Neural networks are really good at really specific tasks. My submission focuses on the problem of continual learning: teaching neural networks new tasks without forgetting the old ones. During training, a neural network's parameters get finely tuned to a specific dataset, allowing it to provide accurate predictions on similar data. However, when that same neural network gets re-trained to learn a new task, its initial set of parameters are changed to fit this new data and as a result, it can no longer produce accurate results on the first task (it forgets how!) My project develops a model that is able to perform accurate brain tumor, cell nuclei, and colon tumor detection all on the same neural network by using a system that 'swaps' out its parameters rather than trying to re-use them.

What it does

My model implements two neural networks: the first net is a convolutional neural network (CNN) which detects the type of input image (as either "cell" "brain" or "colon") and the second net is a UNet which performs the medical segmentation. My second net uses the first net's output ("cell" "brain" or "colon") to determine which set of weights to 'swap' in before performing its segmentation. This way, the UNet can accurately perform different tasks by effectively learning which set of parameters (ie weights) to use and when.

How I built it

Using EC2 DL1 instances for both of my networks across Habana accelerators I was able to train ~10 epochs at:

  • < 60 s on the AttentionNet (Net 1)
  • < 5 minutes for the MainNet (Net 2)

Both of my networks converge to > 0.85 accuracy.

The Habana Deep Learning Base AMI (Ubuntu 20.04) was used to pull and run their TensorFlow image. From here, I set up a development environment for my python files and began training with the htf.load_habana_module() loaded. Set-up instructions to test and train the model are included on my GitHub.

EC2 DL1

Why DL1? Why the AWS Deep Learning Challenge?
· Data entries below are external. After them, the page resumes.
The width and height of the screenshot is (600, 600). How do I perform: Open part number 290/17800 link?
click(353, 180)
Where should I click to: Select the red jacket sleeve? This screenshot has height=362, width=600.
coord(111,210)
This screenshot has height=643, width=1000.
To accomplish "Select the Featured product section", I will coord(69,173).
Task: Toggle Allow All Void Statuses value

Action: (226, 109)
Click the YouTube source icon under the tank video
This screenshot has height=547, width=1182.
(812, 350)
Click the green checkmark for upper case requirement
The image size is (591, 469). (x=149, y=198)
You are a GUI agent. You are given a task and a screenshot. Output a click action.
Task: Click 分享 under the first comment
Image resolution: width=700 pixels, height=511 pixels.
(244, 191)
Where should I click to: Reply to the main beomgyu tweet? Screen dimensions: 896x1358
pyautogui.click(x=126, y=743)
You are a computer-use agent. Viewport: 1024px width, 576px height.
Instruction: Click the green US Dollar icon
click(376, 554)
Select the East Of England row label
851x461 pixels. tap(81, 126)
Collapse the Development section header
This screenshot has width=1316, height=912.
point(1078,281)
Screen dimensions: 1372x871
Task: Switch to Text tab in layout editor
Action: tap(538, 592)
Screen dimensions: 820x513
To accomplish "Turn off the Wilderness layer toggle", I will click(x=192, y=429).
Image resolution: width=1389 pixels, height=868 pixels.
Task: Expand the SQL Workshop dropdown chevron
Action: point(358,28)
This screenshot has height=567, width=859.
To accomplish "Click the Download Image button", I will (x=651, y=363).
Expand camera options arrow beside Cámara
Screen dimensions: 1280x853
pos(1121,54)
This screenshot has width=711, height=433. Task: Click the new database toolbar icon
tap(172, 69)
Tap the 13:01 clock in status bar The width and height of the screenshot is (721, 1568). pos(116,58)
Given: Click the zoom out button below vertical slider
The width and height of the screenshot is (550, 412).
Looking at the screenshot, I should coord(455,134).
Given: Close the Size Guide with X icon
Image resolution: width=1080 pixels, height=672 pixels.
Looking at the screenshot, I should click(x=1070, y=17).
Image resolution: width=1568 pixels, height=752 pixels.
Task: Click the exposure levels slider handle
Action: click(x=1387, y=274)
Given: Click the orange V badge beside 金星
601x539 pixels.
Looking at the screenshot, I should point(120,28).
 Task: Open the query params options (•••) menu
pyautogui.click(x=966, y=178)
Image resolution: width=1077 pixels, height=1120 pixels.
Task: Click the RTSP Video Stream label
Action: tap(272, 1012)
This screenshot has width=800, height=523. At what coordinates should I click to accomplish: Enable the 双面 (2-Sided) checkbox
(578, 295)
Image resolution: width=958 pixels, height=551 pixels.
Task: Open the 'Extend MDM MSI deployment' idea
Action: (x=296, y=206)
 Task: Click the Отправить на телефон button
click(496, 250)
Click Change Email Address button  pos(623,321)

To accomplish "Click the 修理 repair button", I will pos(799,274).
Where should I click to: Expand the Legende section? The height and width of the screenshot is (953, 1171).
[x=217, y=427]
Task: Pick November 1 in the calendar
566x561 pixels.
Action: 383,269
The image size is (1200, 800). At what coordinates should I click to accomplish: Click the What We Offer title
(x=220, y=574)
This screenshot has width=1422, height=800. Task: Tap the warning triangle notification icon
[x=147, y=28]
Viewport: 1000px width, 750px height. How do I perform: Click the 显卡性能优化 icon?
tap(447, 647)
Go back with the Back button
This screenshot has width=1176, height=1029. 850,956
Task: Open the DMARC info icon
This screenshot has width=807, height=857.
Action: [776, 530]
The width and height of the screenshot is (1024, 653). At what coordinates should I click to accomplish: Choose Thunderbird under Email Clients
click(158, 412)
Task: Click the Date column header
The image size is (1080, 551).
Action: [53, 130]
  • Access to DL1 instances on Habana hardware allowed me to experiment with my model without being constrained by compute. This is probably the most important factor when developing a model that relies on being continually retrained in order to perform.
  • The Habana DLAMI also provided the perfect development environment for computer vision research—making it easy to build, monitor and train the varying networks used in this project.

Datasets

Scientific datasets were obtained from UPenn, Kvasir-SEG, and the 2018 Science Bowl:

Nuclei Segmentation: https://www.kaggle.com/c/data-science-bowl-2018/overview

Brain Tumor: https://www.med.upenn.edu/cbica/brats2020/data.html

Colonoscopy: https://paperswithcode.com/dataset/kvasir

Challenges I ran into

  • My current development environment (laptop) is not nearly sufficient for the training required to complete this project—access to DL1 instances w/ Habana hardware allowed me to experiment without being constrained by any hardware limits

  • Further, multiple accelerators enabled quick re-training of the network providing the perfect environment for teaching my networks multiple tasks

Results

My model was able to successfully provide accurate medical image segmentation across brain tumors, cell nuclei, and colon tumors on the same neural network. This is accomplished by having my first network (CNN) tell the second one (UNet) which set of parameters it should use before passing the input image through its layers.

What's next

I want to continue working on this model by teaching it more tasks. Specifically, I would like to include diagnoses for heart disease or breast cancer screenings and then possibly even introduce it to a more clinical or academic setting for real-world patient tests.

This project focuses on technology that is especially relevant to those without access to proper healthcare; making this model public and accessible could provide accurate detection, and diagnosis of various health conditions, opening the door to new telemedicine opportunities.